In the world of Automatic Number Plate Recognition (ANPR) software, the connection between the camera and the software plays a pivotal role. After all, the camera is the instrument responsible for capturing the critical footage containing the license plates of vehicles, which is then analyzed and processed by ANPR software. Whether it’s for traffic monitoring, access control, or traffic enforcement, selecting the right camera is essential to achieving the desired results.
Many people mistakenly believe that any camera can be used in conjunction with ANPR software. While this notion might hold true for certain applications like access control in well-lit environments with slow-moving vehicles, it’s crucial to emphasize that employing standard IP cameras for ANPR can lead to significant issues, especially when dealing with fast-moving traffic.

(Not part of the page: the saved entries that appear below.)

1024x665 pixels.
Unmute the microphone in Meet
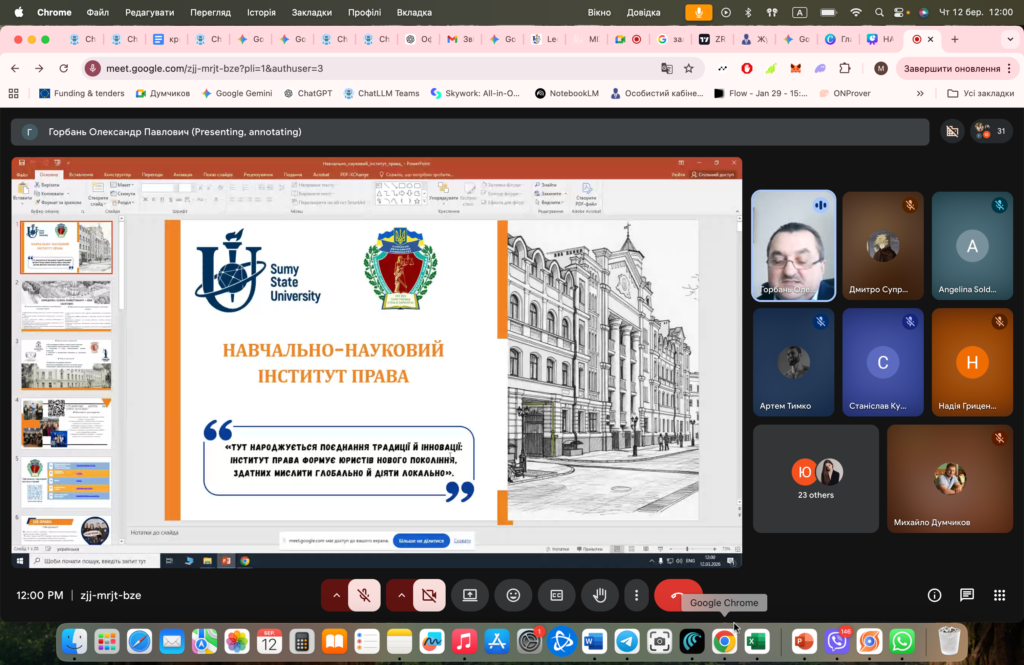click(x=365, y=595)
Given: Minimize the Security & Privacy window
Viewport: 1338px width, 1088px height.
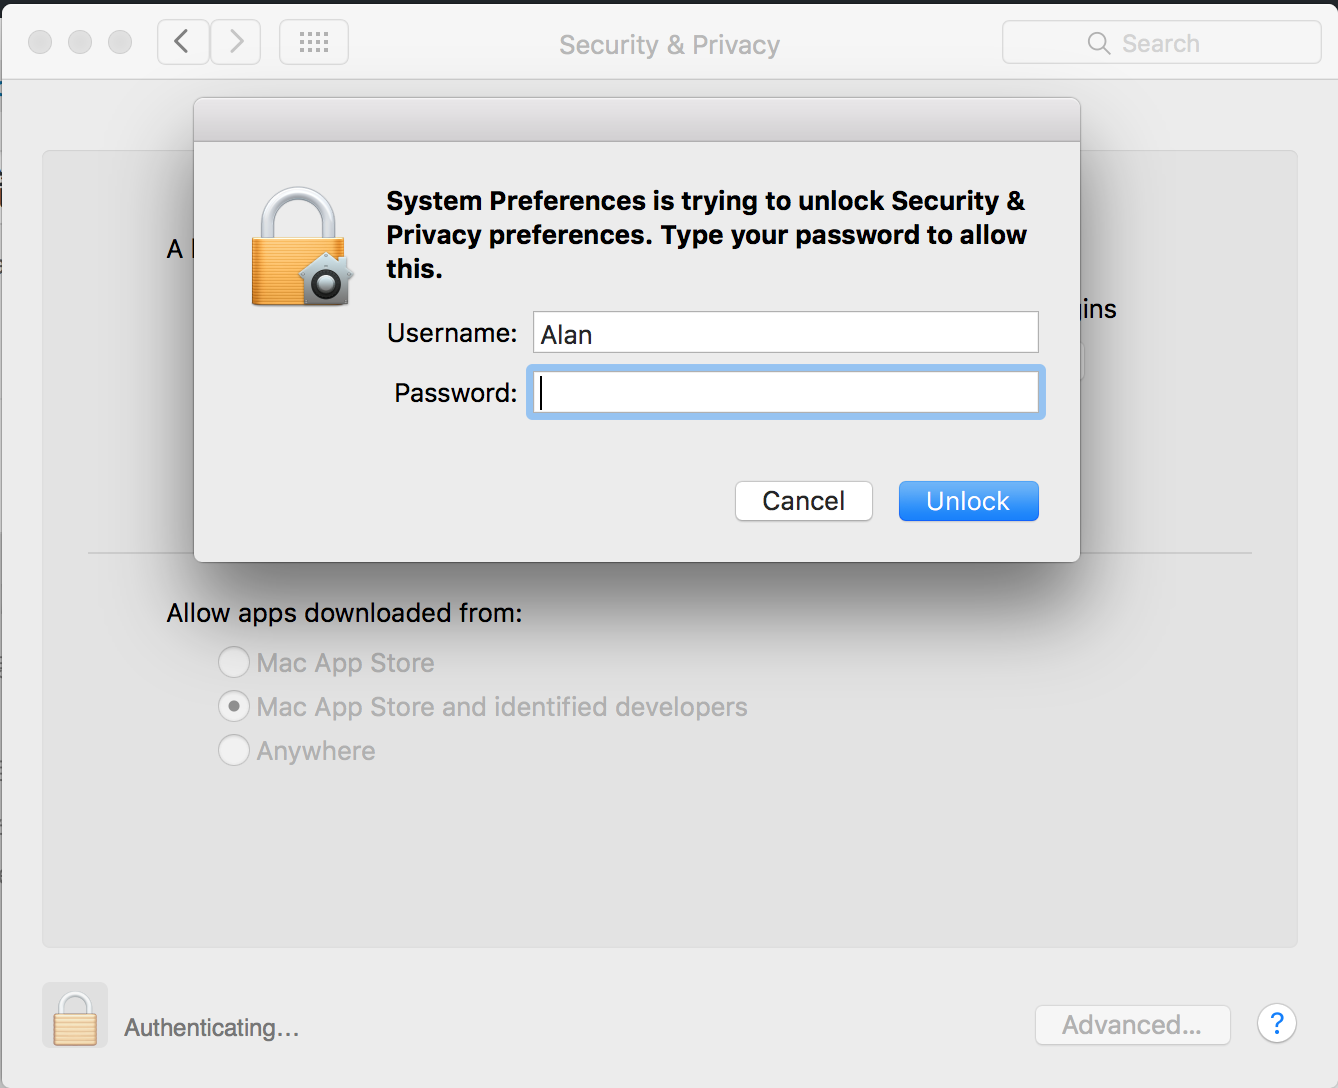Looking at the screenshot, I should (80, 42).
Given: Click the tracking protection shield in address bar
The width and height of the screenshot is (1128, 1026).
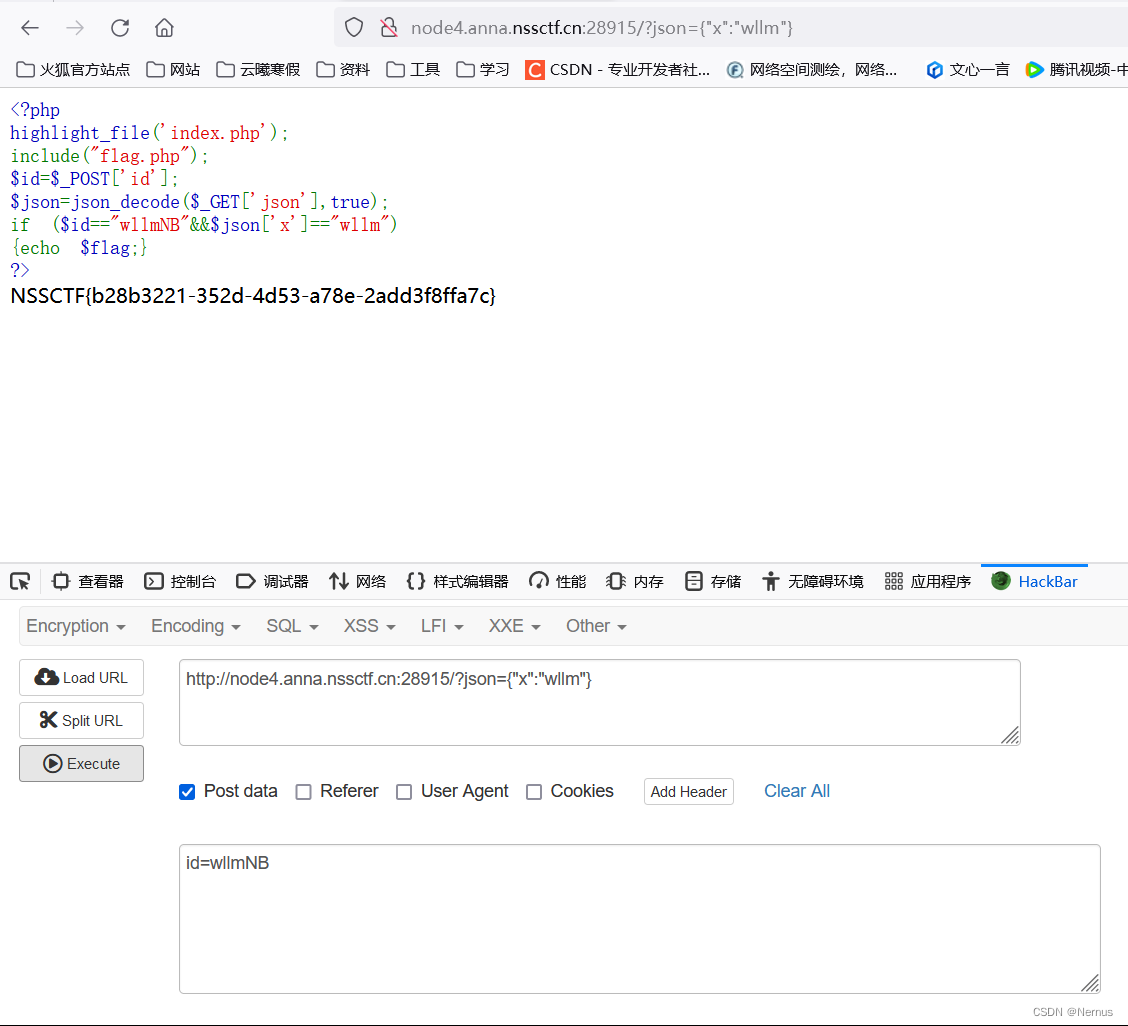Looking at the screenshot, I should click(355, 28).

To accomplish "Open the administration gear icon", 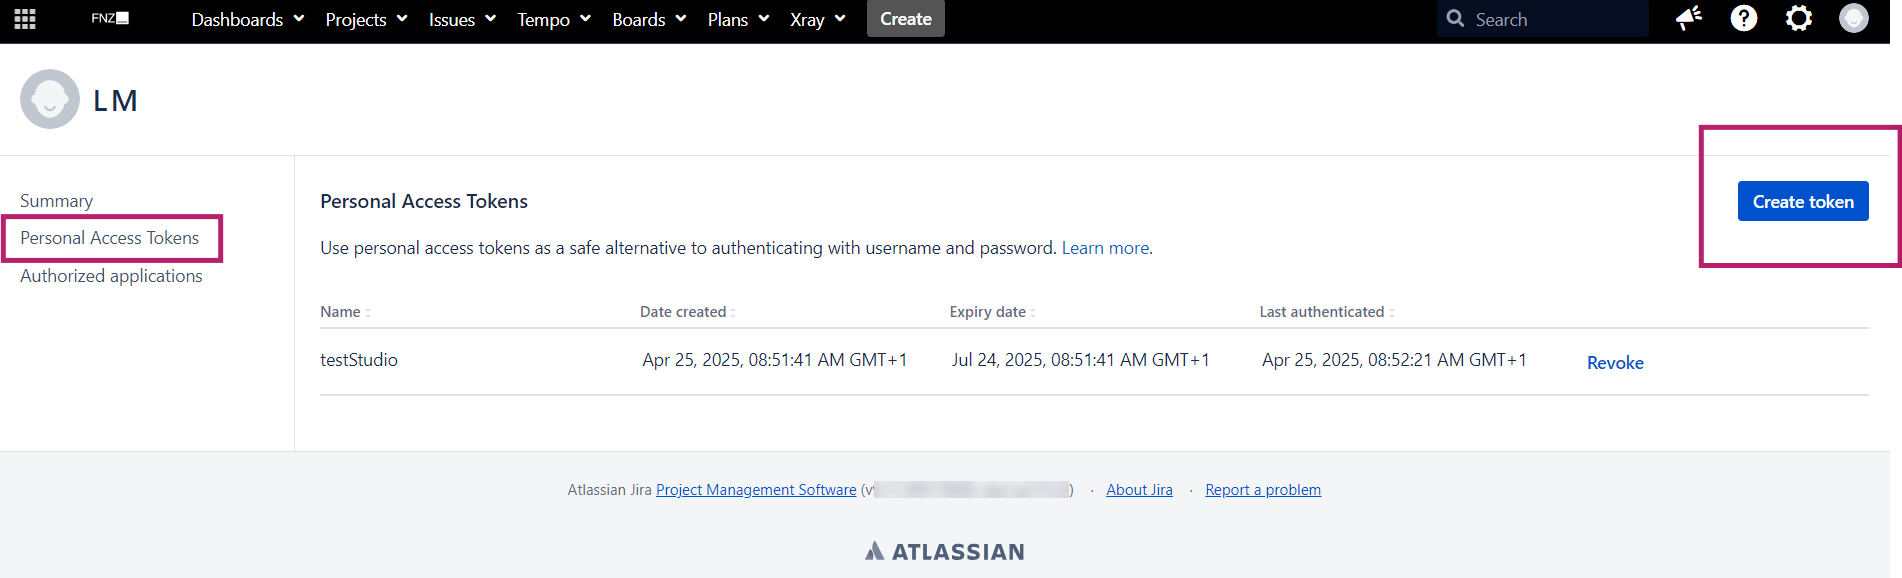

One of the primary reasons why standard IP cameras are ill-suited for ANPR applications involving moving vehicles at high speeds lies in the type of image sensor they employ—the rolling shutter sensor. To understand the implications of this, it’s essential to differentiate between rolling shutter and global shutter sensors.
Rolling shutter sensors capture images by scanning them sequentially, row by row, from top to bottom. This scanning process occurs over a short duration, which may result in image distortion when capturing fast-moving objects like vehicles. In ANPR applications, this can lead to the partial or inaccurate recognition of license plates, especially when vehicles are traveling at speeds exceeding 50 km/h.
On the other hand, global shutter sensors capture the entire frame simultaneously, ensuring that every pixel is exposed at the same time. This technology eliminates the distortions and inconsistencies that can occur with rolling shutter sensors when capturing fast-moving objects. Global shutter sensors are, therefore, the preferred choice for ANPR applications, as they provide stable and accurate images of license plates, even at high speeds.
Another crucial factor to consider is the presence of Infrared (IR) illumination in the camera. While standard IP cameras may offer IR LEDs for night vision, they may not be optimized for ANPR purposes. This becomes particularly problematic when dealing with retroreflective license plates commonly used in many regions. Retroreflective plates reflect light directly back to its source, making them highly reflective. In such cases, standard IP cameras with IR illumination may wash out the characters on the plates, rendering them unreadable.
Furthermore, for successful ANPR applications, a proper ANPR camera requires Day and Night (DN) lenses. These lenses are designed to maintain focus and image quality under changing lighting conditions. Since the vast majority of ANPR cameras employ IR light to avoid disturbing drivers during nighttime operations, using standard lenses can result in focus shifting at night. When the lens is focused properly in daylight, the use of IR illumination can cause focus shifts at night, leading to blurry plates. This focus shifting can significantly degrade the accuracy of license plate reading.
In conclusion, the success of ANPR software hinges on the selection of the proper ANPR camera. The distinction between ANPR cameras and standard IP cameras used for general surveillance is clear. ANPR cameras are purpose-built with global shutter sensors and optimized for capturing license plates accurately, even at high speeds. While it may be tempting to use standard IP cameras for ANPR applications, achieving highest accuracy in vehicle plate detection and reading is simply not possible with standard IP cameras. Therefore, when it comes to ANPR, it’s imperative to invest in the right camera to ensure the reliability and effectiveness of the ANPR software you have been using.